Other notes: I imagine that this will include a lot of factorial math and the Permutation/Combination functions, but I'm not sure how to proceed.
 A: I will use the notation that there are $n$ dice in total, $k$ highest of them are kept and each die has $d$ faces.
There is a method to count them with a Markov chain where states are $k$-multi-subsets of $[0\dots d]$. I will encode such a multi-subset as a $k$-vector sorted in ascending order. From each state $(x_1, \dots , x_k)$ we make a transition with each value $v \in [1\dots d]$ (having probability $\frac{1}{d}$) to a state that is gotten by

*

*If $v<x_1$: replacing $x_1$ with $v$ if $x_1<v$ (and sorting the vector again)

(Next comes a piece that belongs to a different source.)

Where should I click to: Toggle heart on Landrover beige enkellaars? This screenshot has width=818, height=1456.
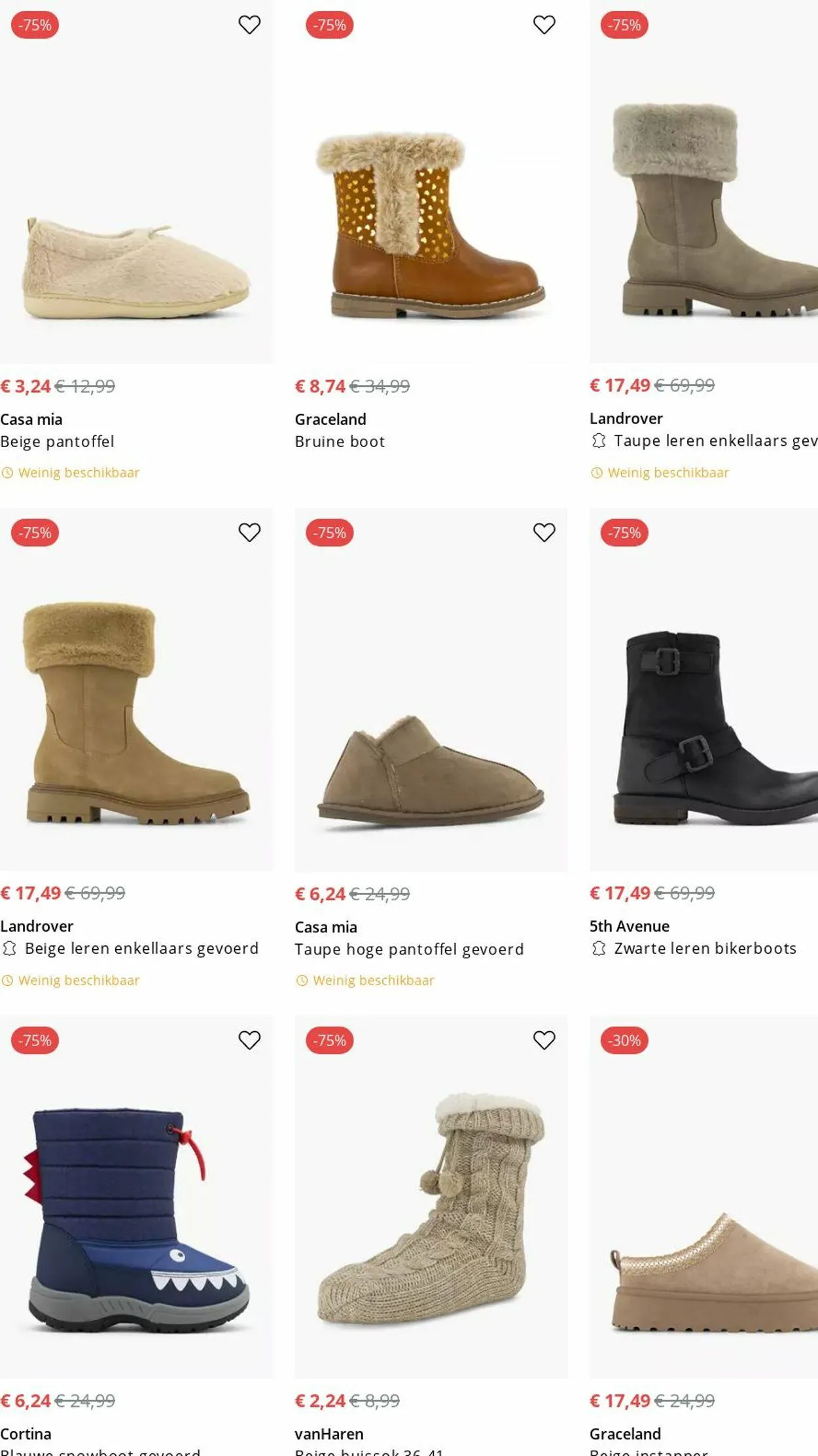249,532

*otherwise: doing nothing, i.e. transition is to the same state

For example ($k=3, d=6$) from the state $(0, 2, 5)$ with $v=3$ we make a transition to the state $(2, 3, 5)$.
In words, a state records the dice we are currently keeping (zero indicates a missing die) and a transition corresponds to rolling another die.
We start from $(0,\dots, 0)$ and make $n$ transitions, so the probabilities of arriving at a particular state can be read from the first row of the $n$th power of the transition matrix (assuming we index $(0,\dots, 0)$ as the first state). Here's an example with $k=2, d=2, n=3$. In the graph the edge labels mean how many transitions lead to that state, i.e. with how many different die-values is it made. The circles are self-loops. (Sorry, I can't make the picture nice, Sage just draws it how it wants.)

If states are indexed as [(0, 0), (0, 1), (0, 2), (1, 1), (1, 2), (2, 2)] the transition matrix is
$$ A = \frac{1}{2}
\displaystyle \left(\begin{array}{rrrrrr}
0 & 1 & 1 & 0 & 0 & 0 \\
0 & 0 & 0 & 1 & 1 & 0 \\
0 & 0 & 0 & 0 & 1 & 1 \\
0 & 0 & 0 & 1 & 1 & 0 \\
0 & 0 & 0 & 0 & 1 & 1 \\
0 & 0 & 0 & 0 & 0 & 2
\end{array}\right)
A^3 =  \frac{1}{8} \displaystyle \left(\begin{array}{rrrrrr}
0 & 0 & 0 & 1 & 3 & 4 \\
0 & 0 & 0 & 1 & 3 & 4 \\
0 & 0 & 0 & 0 & 1 & 7 \\
0 & 0 & 0 & 1 & 3 & 4 \\
0 & 0 & 0 & 0 & 1 & 7 \\
0 & 0 & 0 & 0 & 0 & 8
\end{array}\right)
$$
Now, if we want the probability of the total to equal $s$, sum all the entries of first row off $A^3$ where the state sums to $s$. For the previous example and $s=3$ you would take just the $\frac{3}{8}$ corresponding to the state $(1, 2)$.